Giorno 2 | Mercato, performance e investimento
La seconda giornata rappresenterà il fulcro economico e finanziario dell’evento.
Si analizzerà il posizionamento competitivo della Puglia nel Mediterraneo e la sua capacità di attrarre capitale strutturato. Ampio spazio sarà dedicato all’innovazione: Intelligenza Artificiale e Big Data verranno letti come strumenti a supporto dell’underwriting e della misurazione dei KPI territoriali, fondamentali per migliorare la prevedibilità dei flussi.
Parallelamente, si approfondirà l’evoluzione delle asset class emergenti, open air evoluto, format ibridi, branded residences, senior living, con un focus sulle operazioni value-add e sulle conversioni, oggi componente crescente delle pipeline di sviluppo.
La giornata si chiuderà con un confronto tra investitori, operatori immobiliari e sistema bancario su strutture di finanziamento, rischio/rendimento e criteri ESG.
Giorno 3 | Borghi e destinazioni secondarie
La terza giornata amplierà la prospettiva verso borghi e mercati secondari, sempre più presenti nelle strategie di diversificazione del portafoglio hospitality.
L’attenzione si concentrerà su modelli imprenditoriali radicati nel territorio e capaci di generare valore attraverso identità, sostenibilità e riposizionamento dello stock esistente, in linea con la progressiva redistribuzione degli investimenti oltre i grandi hub metropolitani.
Nel suo insieme, ATI 2026 si configura come luogo di confronto tra capitale, competenze e governance territoriale, in un mercato che nel 2025 ha superato i 2,5 miliardi di euro di investimenti e che vede crescere il peso delle operazioni value-add e delle destinazioni leisure.
Una piattaforma permanente per capitali e territori
“ATI è una piattaforma permanente che mette in dialogo investitori, imprese, istituzioni e territori, promuovendo un’ospitalità sostenibile e competitiva.

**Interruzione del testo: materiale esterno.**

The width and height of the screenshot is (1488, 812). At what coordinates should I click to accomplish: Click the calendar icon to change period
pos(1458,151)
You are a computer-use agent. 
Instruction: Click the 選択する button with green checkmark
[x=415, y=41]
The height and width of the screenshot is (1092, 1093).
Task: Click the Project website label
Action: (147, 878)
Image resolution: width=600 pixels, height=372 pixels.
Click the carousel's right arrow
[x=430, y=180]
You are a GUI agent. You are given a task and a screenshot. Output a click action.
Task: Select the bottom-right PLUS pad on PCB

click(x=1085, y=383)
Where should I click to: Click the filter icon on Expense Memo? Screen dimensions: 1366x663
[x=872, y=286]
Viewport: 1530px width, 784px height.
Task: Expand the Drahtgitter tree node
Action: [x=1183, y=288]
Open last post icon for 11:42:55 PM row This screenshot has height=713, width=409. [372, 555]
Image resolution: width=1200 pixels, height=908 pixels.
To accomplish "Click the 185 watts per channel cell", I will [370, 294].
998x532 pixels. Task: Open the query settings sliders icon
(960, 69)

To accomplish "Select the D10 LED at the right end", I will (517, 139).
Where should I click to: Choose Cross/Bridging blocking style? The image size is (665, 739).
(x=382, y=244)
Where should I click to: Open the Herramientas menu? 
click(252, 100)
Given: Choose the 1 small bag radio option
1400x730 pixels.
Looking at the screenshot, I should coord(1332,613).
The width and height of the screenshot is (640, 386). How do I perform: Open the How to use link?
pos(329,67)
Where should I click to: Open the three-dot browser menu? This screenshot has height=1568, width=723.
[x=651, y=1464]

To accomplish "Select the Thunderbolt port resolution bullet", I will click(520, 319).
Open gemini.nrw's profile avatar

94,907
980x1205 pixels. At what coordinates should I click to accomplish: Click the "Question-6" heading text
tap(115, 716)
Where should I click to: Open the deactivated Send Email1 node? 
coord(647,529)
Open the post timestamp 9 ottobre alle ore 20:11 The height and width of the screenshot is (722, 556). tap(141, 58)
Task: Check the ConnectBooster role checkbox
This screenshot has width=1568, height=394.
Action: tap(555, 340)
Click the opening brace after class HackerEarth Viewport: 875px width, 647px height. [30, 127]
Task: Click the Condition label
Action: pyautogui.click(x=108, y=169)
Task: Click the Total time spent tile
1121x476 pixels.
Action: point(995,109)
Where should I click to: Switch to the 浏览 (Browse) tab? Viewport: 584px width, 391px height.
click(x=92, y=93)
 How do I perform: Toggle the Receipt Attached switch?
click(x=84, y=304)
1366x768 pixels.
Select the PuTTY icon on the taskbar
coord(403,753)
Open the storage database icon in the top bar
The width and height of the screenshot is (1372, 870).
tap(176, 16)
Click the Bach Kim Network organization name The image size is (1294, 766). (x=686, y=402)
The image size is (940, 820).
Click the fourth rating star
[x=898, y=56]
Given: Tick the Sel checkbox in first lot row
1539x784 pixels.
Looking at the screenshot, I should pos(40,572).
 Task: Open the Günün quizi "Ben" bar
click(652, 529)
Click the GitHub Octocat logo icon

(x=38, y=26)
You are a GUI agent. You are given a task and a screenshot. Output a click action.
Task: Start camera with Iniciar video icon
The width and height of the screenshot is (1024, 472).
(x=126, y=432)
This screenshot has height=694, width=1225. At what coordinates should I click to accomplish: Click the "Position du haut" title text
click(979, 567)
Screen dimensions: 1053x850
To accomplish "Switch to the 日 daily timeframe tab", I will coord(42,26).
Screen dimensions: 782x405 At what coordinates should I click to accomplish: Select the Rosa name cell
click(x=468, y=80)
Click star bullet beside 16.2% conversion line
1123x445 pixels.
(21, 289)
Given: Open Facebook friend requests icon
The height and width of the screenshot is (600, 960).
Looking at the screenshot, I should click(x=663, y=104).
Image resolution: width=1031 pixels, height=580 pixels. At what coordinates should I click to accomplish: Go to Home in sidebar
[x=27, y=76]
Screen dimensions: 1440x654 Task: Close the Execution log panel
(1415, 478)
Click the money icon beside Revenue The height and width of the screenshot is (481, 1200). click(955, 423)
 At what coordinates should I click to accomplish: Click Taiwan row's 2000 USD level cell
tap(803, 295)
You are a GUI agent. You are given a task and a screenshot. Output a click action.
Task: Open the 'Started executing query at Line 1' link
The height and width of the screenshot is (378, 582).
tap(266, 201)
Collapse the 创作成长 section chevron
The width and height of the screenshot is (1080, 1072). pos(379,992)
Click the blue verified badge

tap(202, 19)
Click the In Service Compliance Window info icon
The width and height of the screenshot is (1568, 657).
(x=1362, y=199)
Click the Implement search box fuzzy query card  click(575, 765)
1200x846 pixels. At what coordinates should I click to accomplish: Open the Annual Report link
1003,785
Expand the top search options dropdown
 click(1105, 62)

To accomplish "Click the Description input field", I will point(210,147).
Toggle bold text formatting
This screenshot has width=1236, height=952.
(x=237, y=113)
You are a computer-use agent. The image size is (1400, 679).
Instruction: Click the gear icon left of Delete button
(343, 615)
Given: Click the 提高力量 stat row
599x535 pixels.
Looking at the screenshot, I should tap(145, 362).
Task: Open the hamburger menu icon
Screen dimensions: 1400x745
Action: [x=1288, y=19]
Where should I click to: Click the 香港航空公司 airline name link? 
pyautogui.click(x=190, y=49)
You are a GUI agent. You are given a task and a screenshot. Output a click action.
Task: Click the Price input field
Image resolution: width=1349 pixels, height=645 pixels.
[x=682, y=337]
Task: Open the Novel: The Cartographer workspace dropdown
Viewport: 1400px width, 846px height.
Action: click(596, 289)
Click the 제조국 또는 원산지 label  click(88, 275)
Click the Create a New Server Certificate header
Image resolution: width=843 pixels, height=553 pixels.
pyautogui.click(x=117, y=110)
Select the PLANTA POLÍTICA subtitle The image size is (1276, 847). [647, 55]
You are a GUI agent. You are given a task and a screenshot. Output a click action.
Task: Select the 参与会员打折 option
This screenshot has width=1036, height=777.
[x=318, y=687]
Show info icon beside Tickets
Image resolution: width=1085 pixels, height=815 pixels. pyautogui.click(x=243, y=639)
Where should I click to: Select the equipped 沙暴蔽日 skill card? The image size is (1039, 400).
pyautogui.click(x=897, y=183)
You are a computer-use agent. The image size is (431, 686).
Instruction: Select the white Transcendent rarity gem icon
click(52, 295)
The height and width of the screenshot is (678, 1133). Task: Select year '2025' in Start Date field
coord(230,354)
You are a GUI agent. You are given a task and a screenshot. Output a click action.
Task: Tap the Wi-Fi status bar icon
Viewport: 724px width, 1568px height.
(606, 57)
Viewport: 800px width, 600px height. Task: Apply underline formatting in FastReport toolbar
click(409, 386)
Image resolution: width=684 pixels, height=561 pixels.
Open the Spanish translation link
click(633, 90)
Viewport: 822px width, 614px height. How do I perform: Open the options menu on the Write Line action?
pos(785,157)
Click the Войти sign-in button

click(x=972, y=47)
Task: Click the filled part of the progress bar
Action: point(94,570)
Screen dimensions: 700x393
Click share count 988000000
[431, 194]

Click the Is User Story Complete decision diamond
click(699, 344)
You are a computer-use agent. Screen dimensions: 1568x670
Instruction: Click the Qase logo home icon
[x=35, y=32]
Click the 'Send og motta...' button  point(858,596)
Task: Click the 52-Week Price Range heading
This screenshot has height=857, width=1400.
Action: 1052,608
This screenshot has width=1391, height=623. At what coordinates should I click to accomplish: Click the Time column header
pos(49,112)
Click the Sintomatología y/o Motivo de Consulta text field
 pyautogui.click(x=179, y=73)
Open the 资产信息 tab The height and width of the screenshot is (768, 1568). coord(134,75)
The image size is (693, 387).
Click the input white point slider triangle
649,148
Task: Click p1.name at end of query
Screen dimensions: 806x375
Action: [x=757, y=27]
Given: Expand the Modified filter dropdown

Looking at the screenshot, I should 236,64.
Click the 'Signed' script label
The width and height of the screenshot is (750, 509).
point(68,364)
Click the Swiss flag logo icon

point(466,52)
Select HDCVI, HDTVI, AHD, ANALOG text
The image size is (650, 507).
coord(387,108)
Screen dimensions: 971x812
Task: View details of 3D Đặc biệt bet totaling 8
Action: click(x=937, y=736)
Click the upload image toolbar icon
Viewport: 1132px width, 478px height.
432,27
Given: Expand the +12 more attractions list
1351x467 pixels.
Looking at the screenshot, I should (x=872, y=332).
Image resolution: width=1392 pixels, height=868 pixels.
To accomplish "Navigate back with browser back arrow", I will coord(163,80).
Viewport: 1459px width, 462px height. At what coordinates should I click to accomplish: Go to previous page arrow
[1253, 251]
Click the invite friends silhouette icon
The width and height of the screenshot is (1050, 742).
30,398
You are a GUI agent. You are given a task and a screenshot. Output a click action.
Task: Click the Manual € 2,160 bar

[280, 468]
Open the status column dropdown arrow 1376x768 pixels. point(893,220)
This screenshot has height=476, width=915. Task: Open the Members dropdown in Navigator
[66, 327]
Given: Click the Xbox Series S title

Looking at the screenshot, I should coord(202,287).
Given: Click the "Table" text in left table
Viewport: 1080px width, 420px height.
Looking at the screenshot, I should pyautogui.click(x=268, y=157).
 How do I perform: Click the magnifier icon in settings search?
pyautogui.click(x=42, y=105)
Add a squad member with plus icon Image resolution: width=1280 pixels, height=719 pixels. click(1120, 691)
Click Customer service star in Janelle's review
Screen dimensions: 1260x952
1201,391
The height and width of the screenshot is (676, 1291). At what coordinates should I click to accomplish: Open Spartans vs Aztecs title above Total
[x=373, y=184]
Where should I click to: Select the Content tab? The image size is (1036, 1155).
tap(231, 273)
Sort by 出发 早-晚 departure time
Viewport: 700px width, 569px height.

In un settore in rapida trasformazione, dimostra come sviluppo, cultura e territorio possano generare valore reale. Conferma inoltre il suo ruolo di punto di riferimento per gli investimenti in progetti di Hospitality in Puglia, offrendo uno spazio condiviso a operatori e comunità locali”
Andrea Montinari, CEO Vestas Consulting & Hospitality
IL CONTESTO
Puglia: da destinazione leisure a asset strategico
Con il 69% degli investimenti alberghieri concentrati fuori da Milano e Roma e un comparto resort che nel 2025 ha raggiunto 822 milioni di euro (33% del totale), l’interesse si estende alle destinazioni leisure e alle città secondarie.
La Puglia si colloca in questo scenario come territorio ad alto potenziale:
- crescita dei flussi turistici a doppia cifra negli ultimi anni
- attrattività internazionale crescente
- opportunità di rigenerazione urbana e valorizzazione culturale
- disponibilità di asset conversion-ready e sviluppo ESG-oriented
In questo contesto Apulia Tourism Investment (ATI) nasce per facilitare il dialogo tra investitori, istituzioni e operatori locali, supportando tutte le fasi del ciclo di sviluppo: pianificazione, finanziamento, gestione e posizionamento.
Il promotore
Apulia Tourism Investment (ATI) è una manifestazione ideata e gestita da Vestas Consulting & Hospitality, un gruppo di specialisti altamente specializzati nel turismo e nell’ospitalità con competenze in sviluppo immobiliare, pianificazione urbanistica, project financing, hotel management e revenue strategy, con un forte legame con il territorio pugliese.